The Aleuts have no marriage ceremony. Every man takes as many women to wife as he can support, or rather as he can get to support him. Presents are made to the relatives of the bride, and when she ceases to possess attractions or value in the eyes of her proprietor, she is sent back to her friends. Wives are exchanged by the men, and rich women are permitted to indulge in two husbands. Male concubinage obtains throughout the Aleutian Islands, but not to the same extent as among the Koniagas.[129] Mothers plunge their crying babies under water in order to quiet them. This remedy performed in winter amid broken ice, is very effectual.[130]
Every island, and, in the larger islands, every village, has its toyon, or chief, who decides differences, is exempt from work, is allowed a servant to row his boat, but in other respects possesses no power. The office is elective.[131]
The Aleuts are fond of dancing and given to hospitality. The stranger guest, as he approaches the village, is met by dancing men and dancing women, who conduct him to the house of the host, where food is given him. After supper, the dancing, now performed by naked men, continues until all are exhausted, when the hospitalities of the dwelling are placed at the disposal of the guest, and all retire.[132] A religious festival used to be held in December, at which all the women of the village assembled by moonlight, and danced naked with masked faces, the men being excluded under penalty of death. The men and women of a village bathe together, in aboriginal innocency, unconscious of impropriety. They are fond of pantomimic performances; of representing in dances their myths and their legends; of acting out a chase, one assuming the part of hunter, another of a bird or beast trying to escape the snare, now succeeding, now failing—the piece ending in the transformation of a captive bird into a lovely woman, who falls exhausted into the arms of the hunter.
The dead are clothed and masked, and either placed in the cleft of a rock, or swung in a boat or cradle from a pole in the open air. They seem to guard the body as much as possible from contact with the ground.[133]
CHARACTER OF THE ALEUTS.
In their nature and disposition, these islanders are sluggish but strong. Their sluggishness gives to their character a gentleness and obsequiousness often remarked by travelers; while their inherent strength, when roused by brutal passions, drives them on to the greatest enormities. They are capable of enduring great fatigue, and, when roused to action by necessity, they will perform an incredible amount of work, suffering the severest cold or heat or hunger with the most stoical calmness. They are very quiet in their demeanor; sometimes sitting in companies within their dens, or on their house-tops gazing at the sea for hours, without speaking a word. It is said that formerly they were much more gay and cheerful, but that an acquaintance with civilization has been productive of the usual misfortune and misery.[134]

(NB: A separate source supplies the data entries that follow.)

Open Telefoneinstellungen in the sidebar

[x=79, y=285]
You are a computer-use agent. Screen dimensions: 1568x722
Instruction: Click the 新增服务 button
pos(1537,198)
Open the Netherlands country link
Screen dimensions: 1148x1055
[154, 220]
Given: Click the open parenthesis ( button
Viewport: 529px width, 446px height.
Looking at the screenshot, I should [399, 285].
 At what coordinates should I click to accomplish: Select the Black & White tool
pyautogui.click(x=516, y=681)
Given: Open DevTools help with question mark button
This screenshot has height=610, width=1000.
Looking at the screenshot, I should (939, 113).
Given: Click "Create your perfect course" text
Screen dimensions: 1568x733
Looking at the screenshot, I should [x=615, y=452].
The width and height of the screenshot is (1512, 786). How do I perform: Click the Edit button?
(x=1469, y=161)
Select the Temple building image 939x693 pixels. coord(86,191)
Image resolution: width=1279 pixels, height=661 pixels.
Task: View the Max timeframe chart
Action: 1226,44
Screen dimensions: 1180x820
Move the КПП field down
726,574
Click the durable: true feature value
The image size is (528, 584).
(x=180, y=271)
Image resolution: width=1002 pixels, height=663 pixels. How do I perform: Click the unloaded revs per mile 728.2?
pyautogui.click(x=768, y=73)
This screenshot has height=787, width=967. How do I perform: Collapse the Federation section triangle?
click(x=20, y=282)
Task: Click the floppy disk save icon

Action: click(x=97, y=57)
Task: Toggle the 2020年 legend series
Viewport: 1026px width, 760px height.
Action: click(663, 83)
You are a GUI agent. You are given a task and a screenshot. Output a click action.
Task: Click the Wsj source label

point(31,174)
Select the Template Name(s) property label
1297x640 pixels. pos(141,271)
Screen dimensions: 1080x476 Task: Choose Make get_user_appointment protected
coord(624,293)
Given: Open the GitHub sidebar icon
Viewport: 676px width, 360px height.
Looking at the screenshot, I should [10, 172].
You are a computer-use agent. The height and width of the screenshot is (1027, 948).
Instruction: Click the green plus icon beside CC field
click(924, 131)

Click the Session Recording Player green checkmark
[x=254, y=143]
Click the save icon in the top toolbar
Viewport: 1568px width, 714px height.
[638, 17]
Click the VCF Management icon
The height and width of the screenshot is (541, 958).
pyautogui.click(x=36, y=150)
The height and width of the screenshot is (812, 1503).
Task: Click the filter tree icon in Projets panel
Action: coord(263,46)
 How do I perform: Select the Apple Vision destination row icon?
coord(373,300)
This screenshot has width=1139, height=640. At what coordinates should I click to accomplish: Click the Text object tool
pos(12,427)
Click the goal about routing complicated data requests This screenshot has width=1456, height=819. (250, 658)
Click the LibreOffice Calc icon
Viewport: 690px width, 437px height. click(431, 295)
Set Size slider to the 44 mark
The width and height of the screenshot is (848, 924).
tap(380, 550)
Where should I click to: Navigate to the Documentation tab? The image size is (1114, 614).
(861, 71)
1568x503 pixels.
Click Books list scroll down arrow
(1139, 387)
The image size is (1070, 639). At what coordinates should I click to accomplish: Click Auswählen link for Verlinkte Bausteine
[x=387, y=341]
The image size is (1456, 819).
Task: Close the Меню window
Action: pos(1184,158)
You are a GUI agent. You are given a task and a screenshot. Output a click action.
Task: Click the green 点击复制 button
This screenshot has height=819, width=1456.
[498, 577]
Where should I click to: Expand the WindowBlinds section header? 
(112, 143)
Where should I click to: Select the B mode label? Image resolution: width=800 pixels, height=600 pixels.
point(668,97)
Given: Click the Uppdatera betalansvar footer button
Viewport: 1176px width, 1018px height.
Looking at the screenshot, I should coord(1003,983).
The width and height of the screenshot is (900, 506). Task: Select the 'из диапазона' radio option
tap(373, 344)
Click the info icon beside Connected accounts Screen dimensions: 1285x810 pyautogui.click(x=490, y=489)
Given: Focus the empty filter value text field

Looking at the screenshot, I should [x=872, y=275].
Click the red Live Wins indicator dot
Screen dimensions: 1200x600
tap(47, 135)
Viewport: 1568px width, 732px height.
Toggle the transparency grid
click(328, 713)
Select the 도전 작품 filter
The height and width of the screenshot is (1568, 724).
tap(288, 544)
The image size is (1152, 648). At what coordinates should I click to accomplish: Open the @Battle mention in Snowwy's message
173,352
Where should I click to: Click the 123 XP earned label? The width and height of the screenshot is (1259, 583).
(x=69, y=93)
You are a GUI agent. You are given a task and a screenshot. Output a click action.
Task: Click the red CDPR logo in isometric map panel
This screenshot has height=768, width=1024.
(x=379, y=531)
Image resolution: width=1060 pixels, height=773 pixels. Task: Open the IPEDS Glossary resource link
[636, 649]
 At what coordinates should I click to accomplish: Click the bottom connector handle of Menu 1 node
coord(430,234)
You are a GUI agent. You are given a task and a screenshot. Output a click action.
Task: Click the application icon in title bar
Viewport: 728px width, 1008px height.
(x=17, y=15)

It does not appear that the Russians were behind the Spaniards in their barbarous treatment of the natives.[135] Notwithstanding their interest lay in preserving life, and holding the natives in a state of serfdom as fishers and hunters, the poor people were soon swept away. Father Innocentius Veniaminoff, a Russian missionary who labored among the islanders long and faithfully, gives them the highest character for probity and propriety. Among other things, he affirms that during a residence of ten years in Unalaska, there did not occur a single fight among the natives. Proselytes were made by the Russians with the same facility as by the Spaniards. Tribute was levied by the Russians upon all the islanders, but, for three years after their conversion, neophytes were exempt; a cheap release from hateful servitude, thought the poor Aleut; and a polity which brought into the folds of the church pagan multitudes.
THE THLINKEETS.
The Thlinkeets, as they call themselves, or Kolosches, as they are designated by the Russians, inhabit the coast and islands from Mount St Elias to the river Nass. The name Thlinkeet signifies 'man,' or 'human being.' Kolosch,[136] or more properly Kaluga, is the Aleutian word for 'dish,' and was given to this people by Aleutian seal-hunters whom the Russians employed during their first occupation of the Island of the Sitkas. Perceiving a resemblance in the shape of the Thlinkeet lip-ornament, to the wooden vessels of their own country, they applied to this nation the name Kaluga, whence the Kolosches of the Russians.
Holmberg carries their boundaries down to the Columbia River; and Wrangell perceives a likeness, real or imaginary, to the Aztecs.[137] Indeed the differences between the Thlinkeets and the inhabitants of New Caledonia, Washington, and Oregon, are so slight that the whole might without impropriety be called one people. The Thlinkeets have, however, some peculiarities not found elsewhere; they are a nation distinct from the Tinneh upon their eastern border, and I therefore treat of them separately.